Evaluating votes - another take - DPChallenge Forums

Canon 12x IS USM (S3 IS built-in Lens) -- 36-432mm (35mm EQ)

02/23/2005 06:30:27 PM · #1

I have been following the "Troll Voting" thread, and thought I'd put my thoughts in a new thread. I want to talk about Standard Deviation and how it relates to voting. For a few weeks now, I have taken various entries in the Challenges and input their scores into an Excel program I wrote to determine the standard deviation of their scores. Basically the standard deviation (SD) tells you how much, on average, votes deviate from the Mean (average) vote. The lower the number, the more tightly grouped the votes.

Thus, if all your votes (no matter how many) were exactly 5's, the mean would be 5.00 and the SD would be 0.00. On the other hand, if, say you had 100 votes, 50 were 1's and 50 were 10's the Mean is 5.5 and the SD is 4.523. If those 100 votes were 50 5's and 50 6's the Mean would be 5.5 and the SD is 0.503.

If you have a nice bell-shaped curve of - from 1's to 10's - 1,3,6,13,27,27,13,6,3,1 - the Mean would be (once again) 5.5 but the SD would be 1.624. Incidently, this is very close to the SD that I have found in most of my tests.

OK, unglaze your eyes. What the SD can tell you is just how much confidence you can have that your average score reflects "reality". When all your votes are exactly the same, you have an SD of 0.00 and you can be pretty confident that your score was fair. However, if you have an average vote of 5.5 and an SD of 4.523 (as in 50 1's and 50 10's) you can be much less confident that the 5.5 reflects reality. Most scores I've checked come in at around SD 1.6 or so.

So bringing this back to the troll thread, I ran my test on the image in question, "Midnight Mist" and guess what? It had the highest SD score of any that I have tested - 1.982! (The lowest I have tested is around 1.30) By comparison, the Blue Ribbon had an SD of 1.635, and the Yellow an SD of 1.543.

So Blue and Yellow can be more confident that their Average score reflected "reality" than can "Midnight Mist".

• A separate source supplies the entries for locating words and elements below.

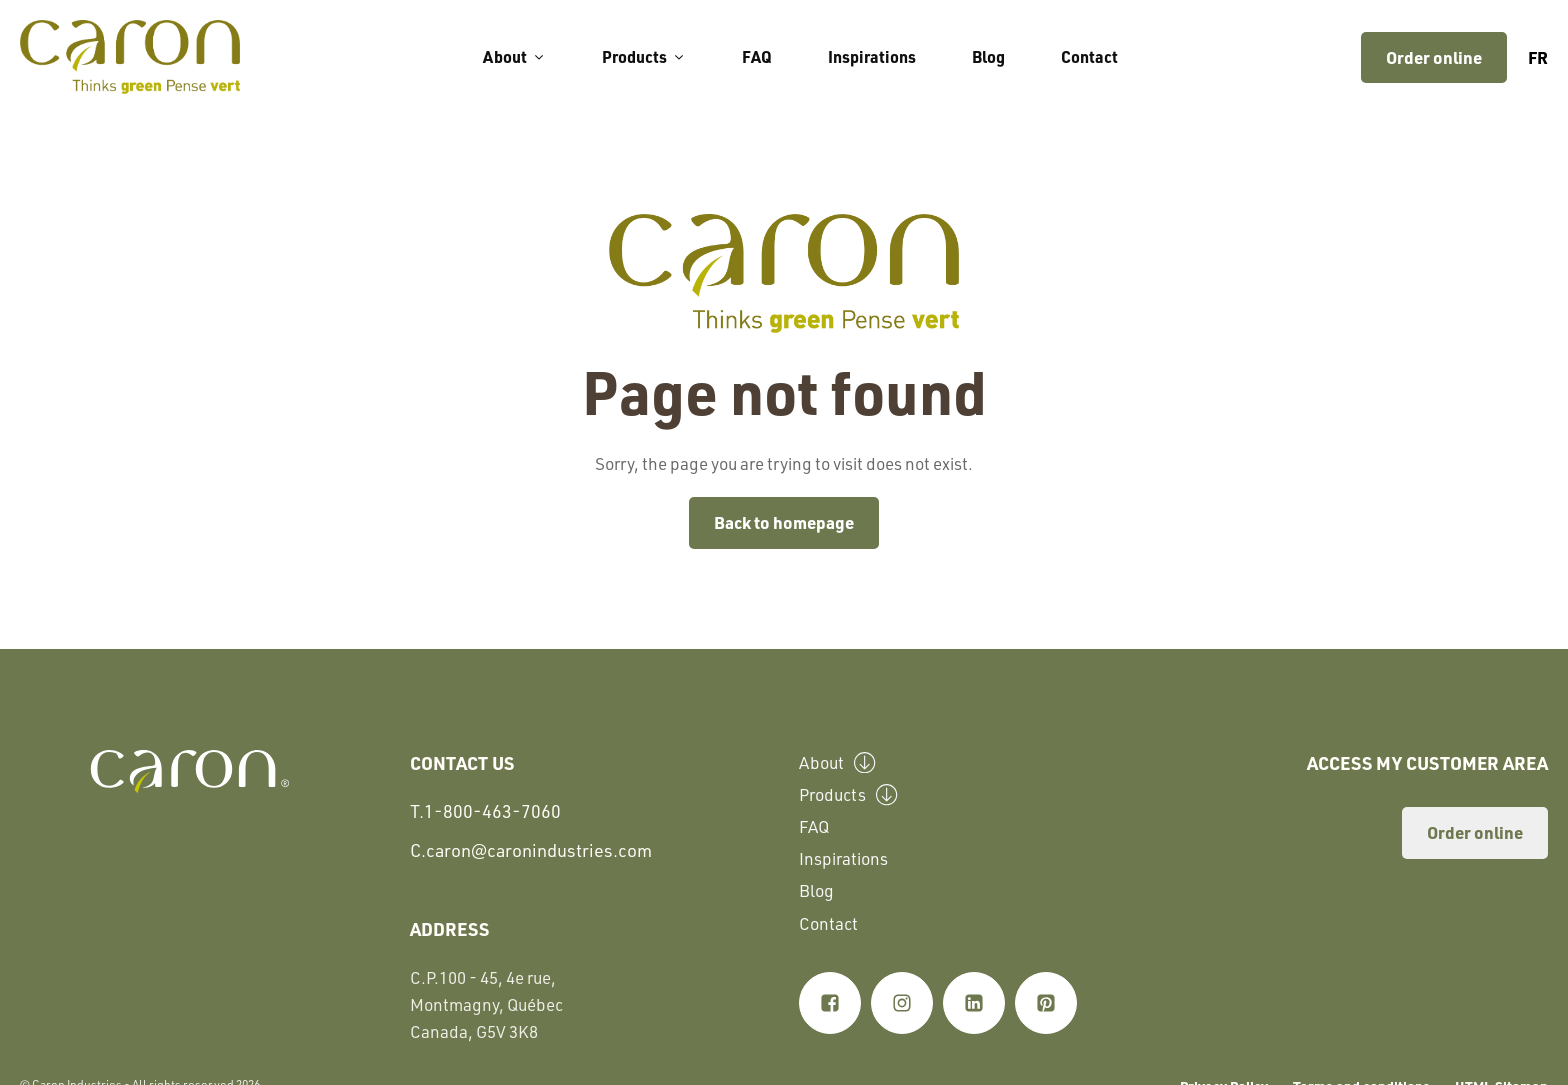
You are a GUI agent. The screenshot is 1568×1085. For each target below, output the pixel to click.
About (514, 56)
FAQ (757, 56)
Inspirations (872, 56)
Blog (988, 56)
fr (1538, 57)
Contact (1089, 56)
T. (485, 811)
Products (644, 56)
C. (531, 850)
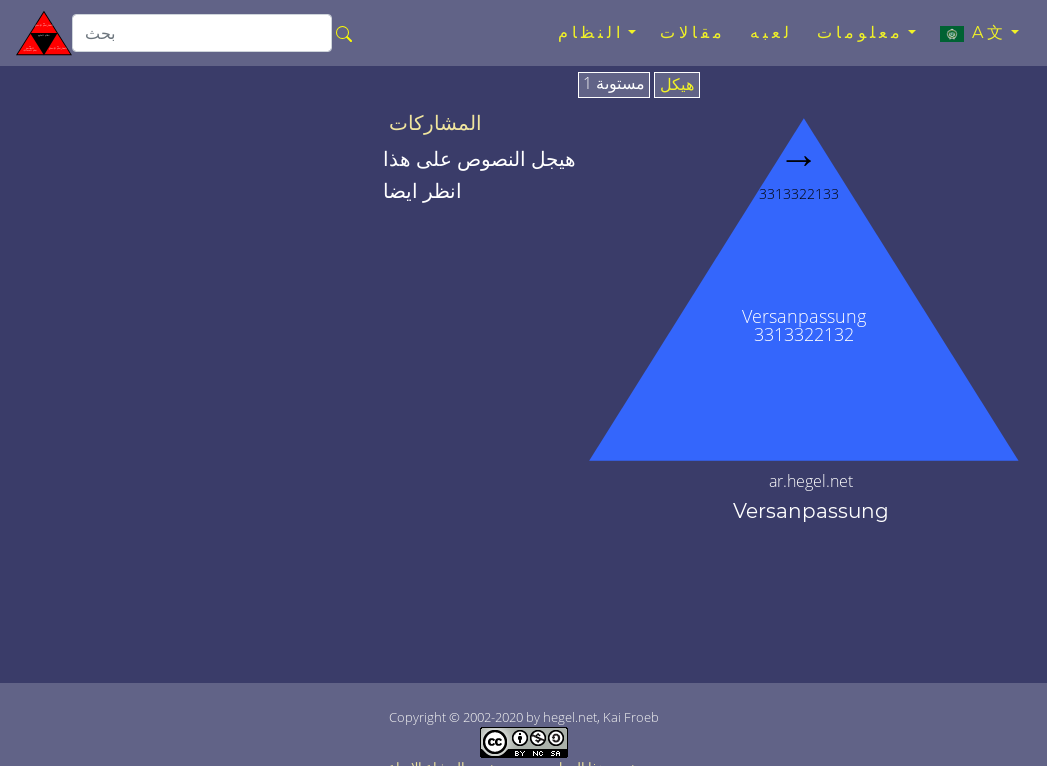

Another image that I found with an abnormally high SD was

with an SD of 1.946.

I have more thoughts on this, but maybe I'll give it rest and let it soak in.

Any thoughts?

capgal

Fujifilm FinePix S5000 Z

02/23/2005 06:36:57 PM · #2

very interesting...

GeneralE

Canon PowerShot S3 IS

02/23/2005 06:39:43 PM · #3

My main thought is that I seem to remember that being within 2.0 Standard Deviations was usually considered a "normal" distribution, and that therefore even the two most extreme examples you could find nevertheless reflect a "normal" voting pattern.

Message edited by author 2005-02-23 18:40:09.

peete

Nikon D70

02/23/2005 06:40:04 PM · #4

i had already thought of this, and it would be easy to add a SD in results. it would be a good addition for those who know what it is, because it really does tell a lot. its cool someone else thought of it too and was organized than me (meaning they actually did the tests).

PhilipDyer

Canon EOS-5D Mark II

02/23/2005 06:46:57 PM · #5

Hi Bill,

I appreciate your research on voting standard deviations and think it's a valuable tool to evaluate how voters reacted to your photo. But I don't think that a higher standard deviation necessarily indicates any unfairness in voting. I think it probably more closely corresponds to how controversial a photo is (in technique or subject matter), which I think applies to the Midnight Bridge shot.

When I saw that photo I really liked it, but recognized immediately that some voters would not appreciate the seeming level of processing (whether there was any actual computer processing or not) or would not like the frame and would probably vote it down. I think it was more a matter of taste than of some troll attack. As someone mentioned in the other thread, the blue and red ribbon shots didn't receive '1' votes, so I think the low votes for this shot were mainly a matter of personal taste. I disagree with the taste of those who voted that way, but I think their votes are legitimate.

Thanks for your analysis, Bill! Now I'm going to have to go check out my past standard deviations to see if I've submitted any controversial shots. :-)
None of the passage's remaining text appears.